— ASSIGNED TASK —
All lines up to and including the one that contains "Select the Venta category card" are to be transcribed exactly, starting from the first line of the records.

[Stored data entries]
+ + + + +
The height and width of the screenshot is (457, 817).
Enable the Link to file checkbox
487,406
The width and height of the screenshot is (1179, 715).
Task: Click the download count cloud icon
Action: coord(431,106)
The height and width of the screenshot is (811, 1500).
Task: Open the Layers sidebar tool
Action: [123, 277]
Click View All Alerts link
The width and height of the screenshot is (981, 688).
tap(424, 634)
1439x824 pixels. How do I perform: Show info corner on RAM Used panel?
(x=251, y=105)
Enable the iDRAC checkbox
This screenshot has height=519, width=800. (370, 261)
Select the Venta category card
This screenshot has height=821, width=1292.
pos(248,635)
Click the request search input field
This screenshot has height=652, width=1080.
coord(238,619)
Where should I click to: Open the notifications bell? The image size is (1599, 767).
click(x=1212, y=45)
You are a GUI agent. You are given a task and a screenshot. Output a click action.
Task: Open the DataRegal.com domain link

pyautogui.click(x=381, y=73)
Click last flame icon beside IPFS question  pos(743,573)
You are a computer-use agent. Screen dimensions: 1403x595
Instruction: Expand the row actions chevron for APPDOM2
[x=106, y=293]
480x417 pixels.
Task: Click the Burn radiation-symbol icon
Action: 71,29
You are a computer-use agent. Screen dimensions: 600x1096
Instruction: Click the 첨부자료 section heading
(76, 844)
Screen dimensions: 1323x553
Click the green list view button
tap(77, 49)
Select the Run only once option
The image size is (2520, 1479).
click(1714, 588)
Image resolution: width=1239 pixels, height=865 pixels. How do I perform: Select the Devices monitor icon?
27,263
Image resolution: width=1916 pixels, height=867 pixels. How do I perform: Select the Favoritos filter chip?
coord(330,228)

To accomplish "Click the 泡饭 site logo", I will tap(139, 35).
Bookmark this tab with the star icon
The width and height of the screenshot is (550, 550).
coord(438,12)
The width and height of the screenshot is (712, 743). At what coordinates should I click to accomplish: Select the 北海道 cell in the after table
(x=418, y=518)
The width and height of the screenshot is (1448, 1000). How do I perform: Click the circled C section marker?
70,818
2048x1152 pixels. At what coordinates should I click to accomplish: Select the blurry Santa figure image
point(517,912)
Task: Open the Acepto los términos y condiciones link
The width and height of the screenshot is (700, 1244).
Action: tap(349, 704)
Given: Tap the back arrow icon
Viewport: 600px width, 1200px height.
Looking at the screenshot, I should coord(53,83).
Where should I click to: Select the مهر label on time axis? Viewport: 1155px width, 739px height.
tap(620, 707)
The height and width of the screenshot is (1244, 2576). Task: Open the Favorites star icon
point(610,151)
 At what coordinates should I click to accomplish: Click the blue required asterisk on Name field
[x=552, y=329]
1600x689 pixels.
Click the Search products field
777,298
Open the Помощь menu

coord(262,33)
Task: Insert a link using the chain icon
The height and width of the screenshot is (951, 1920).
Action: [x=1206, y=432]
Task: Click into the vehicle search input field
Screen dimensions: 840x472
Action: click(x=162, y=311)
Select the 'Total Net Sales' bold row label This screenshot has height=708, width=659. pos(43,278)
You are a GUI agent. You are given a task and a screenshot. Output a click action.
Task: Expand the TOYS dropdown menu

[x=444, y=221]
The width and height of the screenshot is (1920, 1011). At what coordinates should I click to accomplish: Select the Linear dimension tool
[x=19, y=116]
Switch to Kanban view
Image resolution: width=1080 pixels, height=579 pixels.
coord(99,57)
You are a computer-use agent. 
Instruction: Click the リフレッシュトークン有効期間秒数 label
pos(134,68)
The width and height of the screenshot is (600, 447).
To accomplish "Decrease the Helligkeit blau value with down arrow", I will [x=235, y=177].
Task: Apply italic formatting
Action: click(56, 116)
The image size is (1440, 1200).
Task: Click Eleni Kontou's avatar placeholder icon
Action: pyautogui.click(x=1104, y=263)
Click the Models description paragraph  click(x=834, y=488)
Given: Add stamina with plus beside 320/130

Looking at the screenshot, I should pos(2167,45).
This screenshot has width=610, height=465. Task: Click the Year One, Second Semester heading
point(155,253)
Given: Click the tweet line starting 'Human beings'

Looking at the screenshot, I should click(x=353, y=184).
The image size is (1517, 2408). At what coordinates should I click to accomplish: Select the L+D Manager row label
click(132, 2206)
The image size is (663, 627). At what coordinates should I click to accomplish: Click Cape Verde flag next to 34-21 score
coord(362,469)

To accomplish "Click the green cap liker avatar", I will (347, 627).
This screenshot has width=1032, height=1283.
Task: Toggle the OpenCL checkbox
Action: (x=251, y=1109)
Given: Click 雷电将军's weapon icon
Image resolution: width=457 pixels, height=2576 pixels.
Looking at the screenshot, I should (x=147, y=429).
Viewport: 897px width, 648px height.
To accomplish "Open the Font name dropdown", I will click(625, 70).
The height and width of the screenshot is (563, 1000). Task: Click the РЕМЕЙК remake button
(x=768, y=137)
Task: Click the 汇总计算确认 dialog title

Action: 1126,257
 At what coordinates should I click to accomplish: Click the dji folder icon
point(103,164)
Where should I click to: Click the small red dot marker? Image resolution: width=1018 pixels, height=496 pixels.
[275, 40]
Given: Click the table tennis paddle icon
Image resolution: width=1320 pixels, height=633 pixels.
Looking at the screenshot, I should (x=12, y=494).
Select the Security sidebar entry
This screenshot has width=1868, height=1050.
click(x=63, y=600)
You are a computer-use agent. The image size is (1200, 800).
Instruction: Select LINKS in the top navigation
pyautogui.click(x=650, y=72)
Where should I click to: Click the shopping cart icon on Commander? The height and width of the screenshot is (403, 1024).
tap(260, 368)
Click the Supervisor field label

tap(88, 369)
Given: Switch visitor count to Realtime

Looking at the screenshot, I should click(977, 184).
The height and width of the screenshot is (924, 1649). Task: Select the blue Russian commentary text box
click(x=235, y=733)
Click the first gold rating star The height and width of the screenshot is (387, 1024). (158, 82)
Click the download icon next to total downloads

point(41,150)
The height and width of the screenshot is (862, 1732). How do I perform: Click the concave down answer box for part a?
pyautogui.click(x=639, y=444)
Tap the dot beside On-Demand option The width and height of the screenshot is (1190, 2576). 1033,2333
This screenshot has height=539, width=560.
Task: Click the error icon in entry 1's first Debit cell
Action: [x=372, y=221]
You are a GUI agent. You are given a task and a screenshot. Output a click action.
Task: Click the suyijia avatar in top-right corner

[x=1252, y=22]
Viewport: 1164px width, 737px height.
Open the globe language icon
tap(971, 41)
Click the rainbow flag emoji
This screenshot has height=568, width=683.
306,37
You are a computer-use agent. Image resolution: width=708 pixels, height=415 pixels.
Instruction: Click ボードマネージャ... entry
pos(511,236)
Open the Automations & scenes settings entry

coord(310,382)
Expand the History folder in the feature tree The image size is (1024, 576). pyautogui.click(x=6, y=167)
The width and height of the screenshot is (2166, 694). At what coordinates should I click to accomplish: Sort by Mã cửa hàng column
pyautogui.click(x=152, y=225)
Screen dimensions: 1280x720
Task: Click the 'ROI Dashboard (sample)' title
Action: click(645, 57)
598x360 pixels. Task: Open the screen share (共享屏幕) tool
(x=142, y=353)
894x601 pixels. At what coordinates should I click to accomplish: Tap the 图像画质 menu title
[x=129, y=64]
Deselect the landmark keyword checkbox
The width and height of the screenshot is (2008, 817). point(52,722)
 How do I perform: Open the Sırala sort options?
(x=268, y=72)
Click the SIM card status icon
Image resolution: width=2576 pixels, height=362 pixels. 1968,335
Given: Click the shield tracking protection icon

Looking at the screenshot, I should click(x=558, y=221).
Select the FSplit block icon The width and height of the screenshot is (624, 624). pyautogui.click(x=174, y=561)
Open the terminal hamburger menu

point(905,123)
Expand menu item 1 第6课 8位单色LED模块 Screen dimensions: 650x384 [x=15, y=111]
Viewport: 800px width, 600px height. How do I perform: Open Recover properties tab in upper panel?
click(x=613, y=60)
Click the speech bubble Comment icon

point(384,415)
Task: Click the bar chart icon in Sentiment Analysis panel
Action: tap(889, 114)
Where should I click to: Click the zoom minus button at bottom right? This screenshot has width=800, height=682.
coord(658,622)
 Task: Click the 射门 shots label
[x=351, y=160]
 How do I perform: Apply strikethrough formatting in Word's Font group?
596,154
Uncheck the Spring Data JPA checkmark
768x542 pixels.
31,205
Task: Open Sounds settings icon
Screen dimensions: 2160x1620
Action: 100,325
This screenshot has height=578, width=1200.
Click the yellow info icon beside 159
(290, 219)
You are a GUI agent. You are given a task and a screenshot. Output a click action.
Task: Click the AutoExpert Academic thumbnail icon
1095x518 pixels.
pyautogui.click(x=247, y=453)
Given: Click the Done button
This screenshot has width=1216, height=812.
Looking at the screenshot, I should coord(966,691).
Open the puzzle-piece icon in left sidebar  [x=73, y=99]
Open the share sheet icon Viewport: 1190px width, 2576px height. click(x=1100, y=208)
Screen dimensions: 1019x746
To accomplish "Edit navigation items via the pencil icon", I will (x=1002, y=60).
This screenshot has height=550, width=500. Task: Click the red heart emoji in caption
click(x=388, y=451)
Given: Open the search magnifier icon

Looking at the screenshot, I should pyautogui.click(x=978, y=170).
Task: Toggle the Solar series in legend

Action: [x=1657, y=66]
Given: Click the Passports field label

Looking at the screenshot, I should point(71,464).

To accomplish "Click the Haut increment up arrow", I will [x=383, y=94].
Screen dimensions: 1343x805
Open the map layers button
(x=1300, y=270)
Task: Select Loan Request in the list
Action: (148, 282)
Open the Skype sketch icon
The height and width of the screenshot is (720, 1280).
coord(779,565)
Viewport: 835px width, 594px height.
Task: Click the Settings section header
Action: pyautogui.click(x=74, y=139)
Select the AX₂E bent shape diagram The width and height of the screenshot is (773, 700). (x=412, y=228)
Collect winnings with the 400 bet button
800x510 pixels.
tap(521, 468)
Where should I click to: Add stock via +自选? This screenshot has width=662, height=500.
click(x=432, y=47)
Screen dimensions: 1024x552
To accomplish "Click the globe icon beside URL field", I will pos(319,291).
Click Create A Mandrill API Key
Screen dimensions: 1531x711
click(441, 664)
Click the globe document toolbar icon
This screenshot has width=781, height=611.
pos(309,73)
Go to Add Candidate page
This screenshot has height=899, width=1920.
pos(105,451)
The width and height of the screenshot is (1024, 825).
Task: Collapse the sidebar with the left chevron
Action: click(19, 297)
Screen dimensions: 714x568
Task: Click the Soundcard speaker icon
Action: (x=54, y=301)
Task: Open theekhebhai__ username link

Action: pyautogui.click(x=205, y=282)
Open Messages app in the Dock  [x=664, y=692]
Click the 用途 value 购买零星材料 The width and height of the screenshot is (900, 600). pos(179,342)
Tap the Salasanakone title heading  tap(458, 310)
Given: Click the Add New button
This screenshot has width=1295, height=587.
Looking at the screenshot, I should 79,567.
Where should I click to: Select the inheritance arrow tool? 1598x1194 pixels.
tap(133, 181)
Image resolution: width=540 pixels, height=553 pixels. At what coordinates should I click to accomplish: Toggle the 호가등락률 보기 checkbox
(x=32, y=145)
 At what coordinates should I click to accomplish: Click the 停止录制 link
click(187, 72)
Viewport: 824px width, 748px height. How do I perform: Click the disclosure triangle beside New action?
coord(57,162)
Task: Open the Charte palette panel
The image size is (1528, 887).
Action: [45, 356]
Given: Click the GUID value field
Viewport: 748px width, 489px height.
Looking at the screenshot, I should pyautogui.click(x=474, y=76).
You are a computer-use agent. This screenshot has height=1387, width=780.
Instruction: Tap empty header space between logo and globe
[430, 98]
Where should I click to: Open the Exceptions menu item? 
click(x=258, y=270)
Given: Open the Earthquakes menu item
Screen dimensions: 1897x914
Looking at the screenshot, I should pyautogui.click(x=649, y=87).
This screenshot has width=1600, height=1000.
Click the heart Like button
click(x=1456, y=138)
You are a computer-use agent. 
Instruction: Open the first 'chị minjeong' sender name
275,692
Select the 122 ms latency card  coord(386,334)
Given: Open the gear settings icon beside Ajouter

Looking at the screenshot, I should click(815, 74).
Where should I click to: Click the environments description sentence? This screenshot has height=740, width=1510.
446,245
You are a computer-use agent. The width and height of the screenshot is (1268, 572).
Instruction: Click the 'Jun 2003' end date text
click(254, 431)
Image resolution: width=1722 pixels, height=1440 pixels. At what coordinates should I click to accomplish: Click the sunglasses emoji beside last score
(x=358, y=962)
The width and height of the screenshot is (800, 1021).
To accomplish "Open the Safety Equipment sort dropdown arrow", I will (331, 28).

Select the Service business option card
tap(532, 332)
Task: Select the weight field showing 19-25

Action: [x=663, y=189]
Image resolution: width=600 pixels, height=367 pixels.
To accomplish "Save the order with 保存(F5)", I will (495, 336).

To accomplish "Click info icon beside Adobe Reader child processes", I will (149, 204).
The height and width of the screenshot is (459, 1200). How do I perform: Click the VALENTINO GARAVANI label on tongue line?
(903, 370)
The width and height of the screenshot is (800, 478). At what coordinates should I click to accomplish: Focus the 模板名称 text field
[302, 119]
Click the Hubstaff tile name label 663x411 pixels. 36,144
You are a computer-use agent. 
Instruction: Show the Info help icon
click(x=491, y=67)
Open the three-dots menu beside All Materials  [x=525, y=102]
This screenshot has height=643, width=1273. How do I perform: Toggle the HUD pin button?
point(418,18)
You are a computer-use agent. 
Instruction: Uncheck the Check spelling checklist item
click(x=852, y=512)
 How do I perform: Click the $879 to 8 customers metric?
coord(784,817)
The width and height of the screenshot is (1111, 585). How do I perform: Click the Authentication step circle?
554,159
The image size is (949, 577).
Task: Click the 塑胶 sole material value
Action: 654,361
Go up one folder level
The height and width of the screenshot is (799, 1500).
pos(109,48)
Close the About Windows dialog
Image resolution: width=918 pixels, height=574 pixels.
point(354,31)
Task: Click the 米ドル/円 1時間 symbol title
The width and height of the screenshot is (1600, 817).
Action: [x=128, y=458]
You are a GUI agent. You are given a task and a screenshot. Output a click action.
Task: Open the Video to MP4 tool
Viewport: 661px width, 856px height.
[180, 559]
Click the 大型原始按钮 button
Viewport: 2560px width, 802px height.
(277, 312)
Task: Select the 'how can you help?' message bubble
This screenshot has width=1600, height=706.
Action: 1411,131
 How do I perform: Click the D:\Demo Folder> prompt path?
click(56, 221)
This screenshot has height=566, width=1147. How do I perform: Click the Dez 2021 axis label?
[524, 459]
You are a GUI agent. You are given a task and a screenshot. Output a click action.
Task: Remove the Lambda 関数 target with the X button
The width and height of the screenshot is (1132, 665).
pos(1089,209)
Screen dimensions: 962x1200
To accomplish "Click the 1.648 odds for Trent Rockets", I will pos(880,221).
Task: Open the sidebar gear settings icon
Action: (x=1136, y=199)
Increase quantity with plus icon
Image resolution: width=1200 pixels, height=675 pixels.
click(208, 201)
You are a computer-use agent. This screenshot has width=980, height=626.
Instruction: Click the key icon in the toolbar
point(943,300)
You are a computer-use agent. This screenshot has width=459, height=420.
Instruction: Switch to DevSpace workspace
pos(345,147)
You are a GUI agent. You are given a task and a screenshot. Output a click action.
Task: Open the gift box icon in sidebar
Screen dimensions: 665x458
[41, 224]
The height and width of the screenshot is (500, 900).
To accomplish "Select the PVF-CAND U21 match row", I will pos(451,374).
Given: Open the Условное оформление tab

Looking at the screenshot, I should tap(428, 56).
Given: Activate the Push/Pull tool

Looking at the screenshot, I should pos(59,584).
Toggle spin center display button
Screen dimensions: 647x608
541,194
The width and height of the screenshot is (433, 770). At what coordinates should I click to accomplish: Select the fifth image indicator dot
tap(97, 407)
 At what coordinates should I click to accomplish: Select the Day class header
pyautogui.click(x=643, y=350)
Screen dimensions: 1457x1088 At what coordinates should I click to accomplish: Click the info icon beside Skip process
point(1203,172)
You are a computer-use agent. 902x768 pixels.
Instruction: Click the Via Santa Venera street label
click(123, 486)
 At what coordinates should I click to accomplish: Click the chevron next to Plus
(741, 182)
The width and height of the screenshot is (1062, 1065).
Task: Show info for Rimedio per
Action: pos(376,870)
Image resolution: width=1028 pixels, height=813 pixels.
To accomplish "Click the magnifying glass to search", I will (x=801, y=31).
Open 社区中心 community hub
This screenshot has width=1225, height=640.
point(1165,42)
+ + + + +
— TASK SOLUTION —
The height and width of the screenshot is (457, 817).
Enable the Link to file checkbox
487,406
The width and height of the screenshot is (1179, 715).
Task: Click the download count cloud icon
Action: coord(431,106)
The height and width of the screenshot is (811, 1500).
Task: Open the Layers sidebar tool
Action: [123, 277]
Click View All Alerts link
The width and height of the screenshot is (981, 688).
tap(424, 634)
1439x824 pixels. How do I perform: Show info corner on RAM Used panel?
(x=251, y=105)
Enable the iDRAC checkbox
This screenshot has height=519, width=800. (370, 261)
Select the Venta category card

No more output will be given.